As leis da cidade | Espaço dedicado a textos sobre legislação
Tiago Azevedo Ramalho
– 4. Cont. Antes da «ponderação» de valores. França e Itália. – Houve, houve realmente um tempo anterior à perspectivação da resposta jurídica ao problema do aborto a partir da «ponderação» ou da «concordância prática» entre valores pretensamente equipolentes (ou de clara afirmação da «liberdade» individual) – e em que, bem diferentemente, se estruturava ela em primeira linha desde uma decisiva opção por uma protecção prevalente da vida humana.
Poderia comprovar-se a assunção desta última perspectiva avocando os múltiplos instrumentos legislativos, em diferentes tempos e lugares, pelos quais se proscreviam práticas abortivas. Mas a tais exemplos objectariam alguns: que testemunham uma ordem de normação inteiramente superada ou a superar; e que, por isso, a ordem de valor que lhes subjaz seria tão de eliminar como essas draconianas soluções jurídicas deles constantes.
Ocorre que mesmo textos legislativos despenalizadores com certa amplitude do aborto não abdicavam daquela óptica fundamental – o que prova até que ponto ela realmente se encontrava estabelecida. Mesmo onde se adoptava o critério das primeiras semanas de gestação para despenalizar, com amplitude, a prática do aborto provocado, contudo era claro que a preferência haveria de ser dada à protecção da vida humana. Considerem-se, a título de exemplo, as leis que despenalizaram o aborto em França e em Itália.

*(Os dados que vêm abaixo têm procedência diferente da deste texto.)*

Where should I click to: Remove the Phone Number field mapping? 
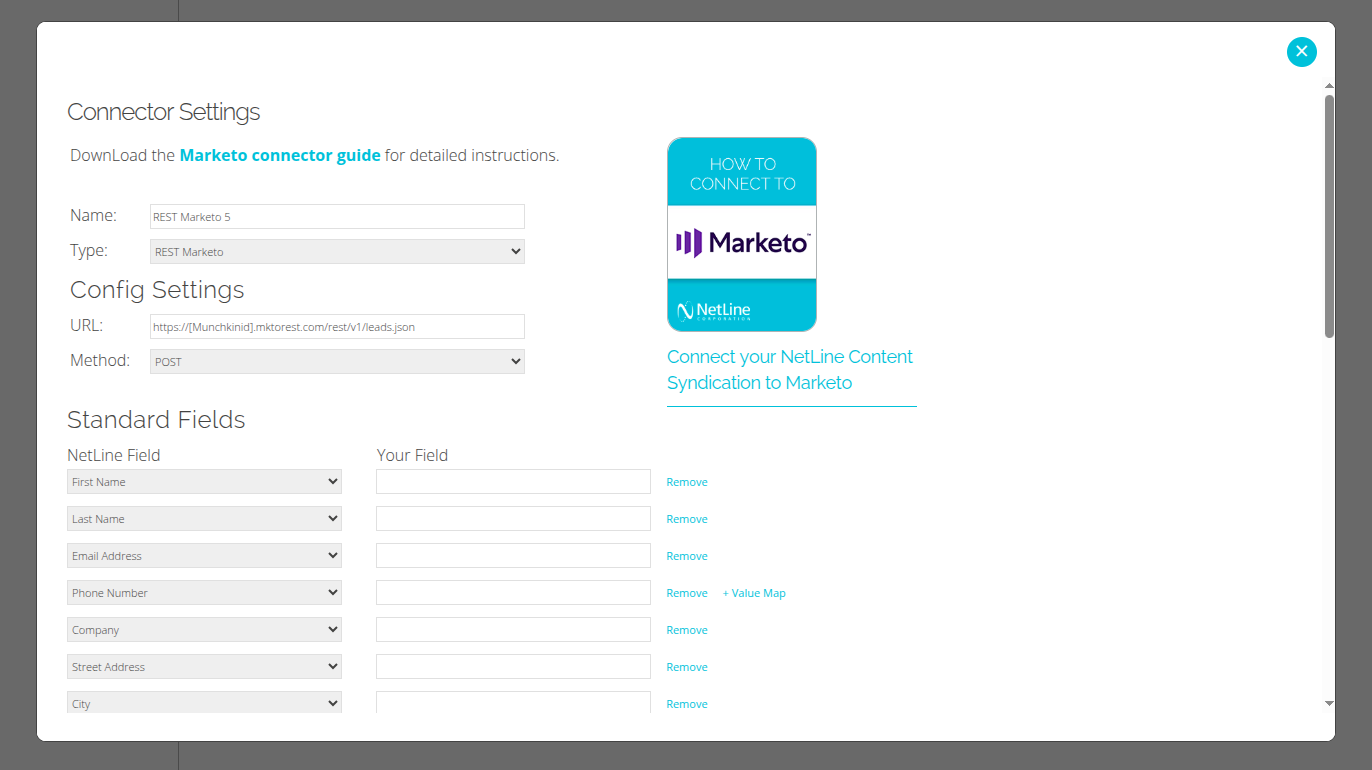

Em França: é a célebre Loi Veil, assim intitulada em homenagem à Ministra da Saúde que a promoveu, Simone Veil (trata-se da «Loi 75-17 du 17 janvier 1975 relative à l’interruption volontaire de la grossesse»). É tal lei usualmente apresentada como o marco miliário a assinalar a conclusão de uma das primeiras e mais decisivas etapas no sentido do amplo reconhecimento da possibilidade do aborto. E constitui-o. Contudo, é também clara a sua preocupação de garantir que, mediante um tal reconhecimento, não se colocava em causa a óptica de manifesta prevalência da protecção da vida humana, de não equipolência entre a vida de um ser humano a caminho do respectivo nascimento e de puras decisões arbitrárias a respeito do seu destino. A lei como que pretende prevenir o risco da subversão de todos os valores que poderia decorrer do regime que introduzia.
É o seguinte o teor dos seus dois primeiros artigos:
«Art. 1.º – A lei garante o respeito por todo o ser humano desde o começo da vida. Não se poderá atentar contra este princípio senão em caso de necessidade e de acordo com as condições previstas na presente lei.

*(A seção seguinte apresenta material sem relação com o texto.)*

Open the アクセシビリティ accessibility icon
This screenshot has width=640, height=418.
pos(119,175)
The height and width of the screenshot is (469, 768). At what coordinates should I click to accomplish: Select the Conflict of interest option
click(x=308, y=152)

Art. 2.º – É suspensa por um período de cinco anos a contar a promulgação da presente lei a aplicação das disposições das quatro primeiras alíneas do art. 317.º do Código Penal quando a interrupção voluntária da gravidez for praticada antes da décima segunda semana num estabelecimento de hospitalização público ou num estabelecimento de hospitalização privada que satisfaça as disposições do artigo L.176 do Código da Saúde Pública.»

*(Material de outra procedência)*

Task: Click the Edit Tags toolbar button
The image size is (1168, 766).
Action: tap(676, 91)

A lógica da lei não poderia ser mais clara: começa justamente por reconhecer, não apenas uma genérica e impessoal vida humana, mas um ser humano. Declara que o princípio é a sua protecção integral. E admite a sua frangibilidade apenas em caso de «necessidade» (se um princípio que se queira absoluto pode admitir uma tal excepção é um diferente problema: mas a óptica é certamente aquela que se identificou).
Em Itália: é a Legge 22 maggio 1978, intitulada: «Normas para a tutela social da maternidade e sobre a interrupção voluntária da gravidez». Foi tal diploma que amplamente admitiu, em Itália, a provocação do aborto nos primeiros noventa dias de vida (art. 4.º). Mesmo assim, o respectivo art. 1.º dispunha:
«O Estado garante o direito à procriação consciente e responsável, reconhece o valor social da maternidade e tutela a vida humana desde o seu início.
A interrupção voluntária da gravidez, de que trata a presente lei, não é meio para o controlo dos nascimentos.
O Estado, as regiões e os entes locais, no âmbito das próprias funções e competências promovem e desenvolvem os serviços sócio-sanitários, assim como outras iniciativas necessárias para evitar que o aborto seja usado com o fim de limitação dos nascimentos».
Note-se, de novo, a preocupação em afirmar o aborto provocado como uma excepção a uma regra que impõe, em primeiro lugar, a protecção da vida humana – a preocupação de, apesar de tudo e das fundas fissuras abertas, afirmar uma óptica outra, diferente daquela que inspirou as novas agora provindas de França.